Use this URL to cite or link to this record in EThOS:
Title: Reordering metrics for statistical machine translation
Author: Birch, Alexandra
ISNI:       0000 0004 2730 3589
Awarding Body: University of Edinburgh
Current Institution: University of Edinburgh
Date of Award: 2011
Availability of Full Text:
Access from EThOS:
Full text unavailable from EThOS. Please try the link below.
Access from Institution:
Natural languages display a great variety of different word orders, and one of the major challenges facing statistical machine translation is in modelling these differences. This thesis is motivated by a survey of 110 different language pairs drawn from the Europarl project, which shows that word order differences account for more variation in translation performance than any other factor. This wide ranging analysis provides compelling evidence for the importance of research into reordering. There has already been a great deal of research into improving the quality of the word order in machine translation output. However, there has been very little analysis of how best to evaluate this research. Current machine translation metrics are largely focused on evaluating the words used in translations, and their ability to measure the quality of word order has not been demonstrated. In this thesis we introduce novel metrics for quantitatively evaluating reordering.
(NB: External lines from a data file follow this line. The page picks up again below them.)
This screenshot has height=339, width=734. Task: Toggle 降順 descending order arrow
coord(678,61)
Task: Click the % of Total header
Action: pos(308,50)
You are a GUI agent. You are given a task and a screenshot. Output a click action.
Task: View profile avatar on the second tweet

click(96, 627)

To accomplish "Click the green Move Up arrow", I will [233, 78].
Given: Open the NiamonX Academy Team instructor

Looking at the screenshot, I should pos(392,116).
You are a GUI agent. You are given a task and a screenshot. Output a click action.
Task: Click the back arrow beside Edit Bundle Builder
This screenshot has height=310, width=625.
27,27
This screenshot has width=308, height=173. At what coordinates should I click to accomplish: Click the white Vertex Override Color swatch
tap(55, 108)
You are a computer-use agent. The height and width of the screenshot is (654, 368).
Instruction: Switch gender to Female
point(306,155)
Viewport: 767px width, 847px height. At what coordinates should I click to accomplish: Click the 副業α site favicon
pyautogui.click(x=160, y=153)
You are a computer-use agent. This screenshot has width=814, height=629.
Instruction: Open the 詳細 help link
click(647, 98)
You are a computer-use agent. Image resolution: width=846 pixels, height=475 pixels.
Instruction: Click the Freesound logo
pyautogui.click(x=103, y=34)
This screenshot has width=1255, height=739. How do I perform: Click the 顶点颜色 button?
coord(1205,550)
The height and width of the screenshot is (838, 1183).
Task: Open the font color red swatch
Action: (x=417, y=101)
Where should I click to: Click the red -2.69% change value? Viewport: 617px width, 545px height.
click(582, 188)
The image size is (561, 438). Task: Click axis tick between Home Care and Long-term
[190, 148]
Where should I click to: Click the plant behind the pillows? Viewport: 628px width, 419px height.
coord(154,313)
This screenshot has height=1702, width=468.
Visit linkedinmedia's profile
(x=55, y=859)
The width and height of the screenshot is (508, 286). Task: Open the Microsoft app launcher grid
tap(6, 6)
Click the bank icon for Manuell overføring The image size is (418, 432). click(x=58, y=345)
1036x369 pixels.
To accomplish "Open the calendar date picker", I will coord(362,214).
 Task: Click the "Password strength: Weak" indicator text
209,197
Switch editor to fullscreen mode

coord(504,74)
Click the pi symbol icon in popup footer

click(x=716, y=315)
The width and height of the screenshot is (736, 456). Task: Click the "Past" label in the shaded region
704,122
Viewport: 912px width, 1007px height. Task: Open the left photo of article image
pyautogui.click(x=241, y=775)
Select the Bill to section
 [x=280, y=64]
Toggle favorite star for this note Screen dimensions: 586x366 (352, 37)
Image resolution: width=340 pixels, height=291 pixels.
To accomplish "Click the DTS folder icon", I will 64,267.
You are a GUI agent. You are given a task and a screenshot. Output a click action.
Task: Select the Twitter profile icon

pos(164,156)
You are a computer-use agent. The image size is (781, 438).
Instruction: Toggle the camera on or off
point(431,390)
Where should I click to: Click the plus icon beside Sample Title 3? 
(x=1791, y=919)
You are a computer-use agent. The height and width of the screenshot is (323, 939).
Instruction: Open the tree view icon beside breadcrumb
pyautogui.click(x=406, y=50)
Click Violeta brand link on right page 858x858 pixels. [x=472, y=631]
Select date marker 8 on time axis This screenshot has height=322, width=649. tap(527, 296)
Our approach isolates the word order in translations by using word alignments. We reduce alignment information to permutations and apply standard distance metrics to compare the word order in the reference to that of the translation. We show that our metrics correlate more strongly with human judgements of word order quality than current machine translation metrics. We also show that a combined lexical and reordering metric, the LRscore, is useful for training translation model parameters. Humans prefer the output of models trained using the LRscore as the objective function, over those trained with the de facto standard translation metric, the BLEU score. The LRscore thus provides researchers with a reliable metric for evaluating the impact of their research on the quality of word order.
Supervisor: Osborne, Miles. ; Koehn, Philipp. Sponsor: Economic and Social Research Council (ESRC)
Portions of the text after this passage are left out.